[Begin MATERIAL PROVIDED]
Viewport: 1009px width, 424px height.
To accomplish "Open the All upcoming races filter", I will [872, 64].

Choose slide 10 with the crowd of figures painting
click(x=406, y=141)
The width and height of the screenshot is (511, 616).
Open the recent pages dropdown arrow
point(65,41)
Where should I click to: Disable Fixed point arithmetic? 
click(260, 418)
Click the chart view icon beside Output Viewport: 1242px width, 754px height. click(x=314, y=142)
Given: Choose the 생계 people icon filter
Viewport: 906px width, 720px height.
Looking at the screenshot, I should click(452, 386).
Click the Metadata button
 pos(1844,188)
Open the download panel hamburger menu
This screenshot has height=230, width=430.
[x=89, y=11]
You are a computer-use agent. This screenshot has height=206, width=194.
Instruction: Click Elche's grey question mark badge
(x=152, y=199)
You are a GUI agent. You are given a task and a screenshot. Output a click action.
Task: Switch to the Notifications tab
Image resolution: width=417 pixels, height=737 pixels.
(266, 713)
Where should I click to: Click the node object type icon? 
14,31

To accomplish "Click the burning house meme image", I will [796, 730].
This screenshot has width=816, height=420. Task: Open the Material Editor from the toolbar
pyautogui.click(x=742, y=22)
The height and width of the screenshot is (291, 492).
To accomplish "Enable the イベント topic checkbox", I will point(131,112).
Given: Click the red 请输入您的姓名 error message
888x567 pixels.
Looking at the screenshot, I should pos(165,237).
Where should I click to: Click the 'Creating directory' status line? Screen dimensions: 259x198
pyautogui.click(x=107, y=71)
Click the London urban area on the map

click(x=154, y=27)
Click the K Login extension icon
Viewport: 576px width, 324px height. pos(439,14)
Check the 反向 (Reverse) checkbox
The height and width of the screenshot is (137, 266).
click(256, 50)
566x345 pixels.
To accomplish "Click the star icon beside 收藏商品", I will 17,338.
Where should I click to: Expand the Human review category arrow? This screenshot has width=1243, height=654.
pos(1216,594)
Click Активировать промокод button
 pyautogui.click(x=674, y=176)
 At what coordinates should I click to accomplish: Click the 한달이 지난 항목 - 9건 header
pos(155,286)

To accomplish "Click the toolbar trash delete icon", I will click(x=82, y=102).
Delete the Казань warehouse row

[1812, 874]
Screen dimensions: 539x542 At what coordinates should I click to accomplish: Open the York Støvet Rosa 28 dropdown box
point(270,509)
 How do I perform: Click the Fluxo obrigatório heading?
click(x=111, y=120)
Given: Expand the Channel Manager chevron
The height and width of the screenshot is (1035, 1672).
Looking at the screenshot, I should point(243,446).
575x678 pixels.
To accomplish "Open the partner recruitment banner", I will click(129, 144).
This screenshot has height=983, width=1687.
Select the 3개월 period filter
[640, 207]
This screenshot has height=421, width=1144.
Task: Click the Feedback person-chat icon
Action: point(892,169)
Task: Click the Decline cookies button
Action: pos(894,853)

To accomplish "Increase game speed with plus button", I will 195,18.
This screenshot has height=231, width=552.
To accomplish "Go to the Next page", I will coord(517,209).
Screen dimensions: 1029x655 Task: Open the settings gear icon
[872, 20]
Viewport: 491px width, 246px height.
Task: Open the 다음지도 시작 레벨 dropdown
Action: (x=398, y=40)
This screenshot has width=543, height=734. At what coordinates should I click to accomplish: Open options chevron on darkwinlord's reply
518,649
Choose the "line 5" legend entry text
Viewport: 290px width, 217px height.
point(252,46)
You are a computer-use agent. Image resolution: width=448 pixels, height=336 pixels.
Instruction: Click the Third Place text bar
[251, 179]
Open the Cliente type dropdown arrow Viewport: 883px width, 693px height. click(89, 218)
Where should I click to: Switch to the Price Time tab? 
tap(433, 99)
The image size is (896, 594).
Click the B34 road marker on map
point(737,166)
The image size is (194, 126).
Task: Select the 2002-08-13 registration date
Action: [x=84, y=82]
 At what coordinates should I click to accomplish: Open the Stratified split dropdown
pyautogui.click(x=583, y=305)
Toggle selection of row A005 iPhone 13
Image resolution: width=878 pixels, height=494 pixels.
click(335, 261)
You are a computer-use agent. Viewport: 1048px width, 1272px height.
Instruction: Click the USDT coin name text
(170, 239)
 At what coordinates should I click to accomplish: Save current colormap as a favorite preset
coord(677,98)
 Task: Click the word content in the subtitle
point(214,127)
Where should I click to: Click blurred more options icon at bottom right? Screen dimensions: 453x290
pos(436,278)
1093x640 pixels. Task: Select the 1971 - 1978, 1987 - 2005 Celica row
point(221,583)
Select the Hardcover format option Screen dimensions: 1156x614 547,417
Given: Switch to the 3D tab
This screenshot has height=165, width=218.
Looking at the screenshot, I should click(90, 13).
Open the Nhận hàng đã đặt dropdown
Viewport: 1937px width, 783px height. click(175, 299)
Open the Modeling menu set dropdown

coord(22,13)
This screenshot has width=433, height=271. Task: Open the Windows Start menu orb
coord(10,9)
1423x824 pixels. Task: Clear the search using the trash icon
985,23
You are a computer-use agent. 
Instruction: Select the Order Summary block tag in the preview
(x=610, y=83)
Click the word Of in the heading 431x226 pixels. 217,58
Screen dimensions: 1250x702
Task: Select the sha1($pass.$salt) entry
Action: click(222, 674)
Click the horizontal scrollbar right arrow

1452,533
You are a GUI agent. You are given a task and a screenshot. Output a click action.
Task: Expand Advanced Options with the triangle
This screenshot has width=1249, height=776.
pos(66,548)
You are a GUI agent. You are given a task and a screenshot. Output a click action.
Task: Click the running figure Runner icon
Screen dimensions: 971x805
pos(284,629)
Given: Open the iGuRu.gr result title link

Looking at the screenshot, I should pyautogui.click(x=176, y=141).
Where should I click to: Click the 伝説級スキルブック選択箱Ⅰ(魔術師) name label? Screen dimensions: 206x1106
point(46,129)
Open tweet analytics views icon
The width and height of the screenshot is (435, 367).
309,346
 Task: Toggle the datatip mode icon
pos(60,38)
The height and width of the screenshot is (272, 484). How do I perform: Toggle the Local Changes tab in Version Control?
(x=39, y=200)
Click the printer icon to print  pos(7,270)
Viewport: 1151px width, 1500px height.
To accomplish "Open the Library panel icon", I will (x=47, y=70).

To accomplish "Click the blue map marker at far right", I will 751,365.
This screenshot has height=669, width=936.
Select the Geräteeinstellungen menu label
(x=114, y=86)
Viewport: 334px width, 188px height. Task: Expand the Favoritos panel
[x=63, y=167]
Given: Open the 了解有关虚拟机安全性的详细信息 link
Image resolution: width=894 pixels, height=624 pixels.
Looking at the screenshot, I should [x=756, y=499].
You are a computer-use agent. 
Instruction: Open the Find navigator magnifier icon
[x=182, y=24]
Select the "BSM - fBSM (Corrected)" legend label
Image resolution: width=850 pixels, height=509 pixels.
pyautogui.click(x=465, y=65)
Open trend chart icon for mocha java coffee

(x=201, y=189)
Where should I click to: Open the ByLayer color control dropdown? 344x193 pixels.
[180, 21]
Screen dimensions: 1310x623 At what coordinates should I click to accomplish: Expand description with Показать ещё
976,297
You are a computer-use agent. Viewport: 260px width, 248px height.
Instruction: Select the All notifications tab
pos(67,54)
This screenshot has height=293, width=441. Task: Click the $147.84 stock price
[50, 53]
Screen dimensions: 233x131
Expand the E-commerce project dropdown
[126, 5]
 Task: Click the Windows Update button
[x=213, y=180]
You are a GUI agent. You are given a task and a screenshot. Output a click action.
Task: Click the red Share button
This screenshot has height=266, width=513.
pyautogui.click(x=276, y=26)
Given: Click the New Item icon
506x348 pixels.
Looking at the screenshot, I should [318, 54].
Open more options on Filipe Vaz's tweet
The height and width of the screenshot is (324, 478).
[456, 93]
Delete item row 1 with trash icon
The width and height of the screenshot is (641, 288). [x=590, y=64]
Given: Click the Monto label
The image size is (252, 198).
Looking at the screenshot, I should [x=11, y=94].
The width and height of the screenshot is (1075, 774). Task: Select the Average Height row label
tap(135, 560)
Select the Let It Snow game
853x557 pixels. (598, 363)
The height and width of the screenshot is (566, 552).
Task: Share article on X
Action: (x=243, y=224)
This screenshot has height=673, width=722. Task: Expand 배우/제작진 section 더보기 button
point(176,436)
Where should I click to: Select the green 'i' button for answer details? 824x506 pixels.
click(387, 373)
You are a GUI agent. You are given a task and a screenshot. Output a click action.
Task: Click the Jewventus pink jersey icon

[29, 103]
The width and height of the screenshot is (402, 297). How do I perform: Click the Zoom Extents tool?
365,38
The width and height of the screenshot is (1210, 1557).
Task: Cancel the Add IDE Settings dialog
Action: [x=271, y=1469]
[End MATERIAL PROVIDED]
__THE TASK__: Copy the records above word for word, from the line containing "Click the word Of" up to and including the line containing "pos(66,548)".

__PROBLEM SOLUTION__:
Click the word Of in the heading 431x226 pixels. 217,58
Screen dimensions: 1250x702
Task: Select the sha1($pass.$salt) entry
Action: click(222, 674)
Click the horizontal scrollbar right arrow

1452,533
You are a GUI agent. You are given a task and a screenshot. Output a click action.
Task: Expand Advanced Options with the triangle
This screenshot has width=1249, height=776.
pos(66,548)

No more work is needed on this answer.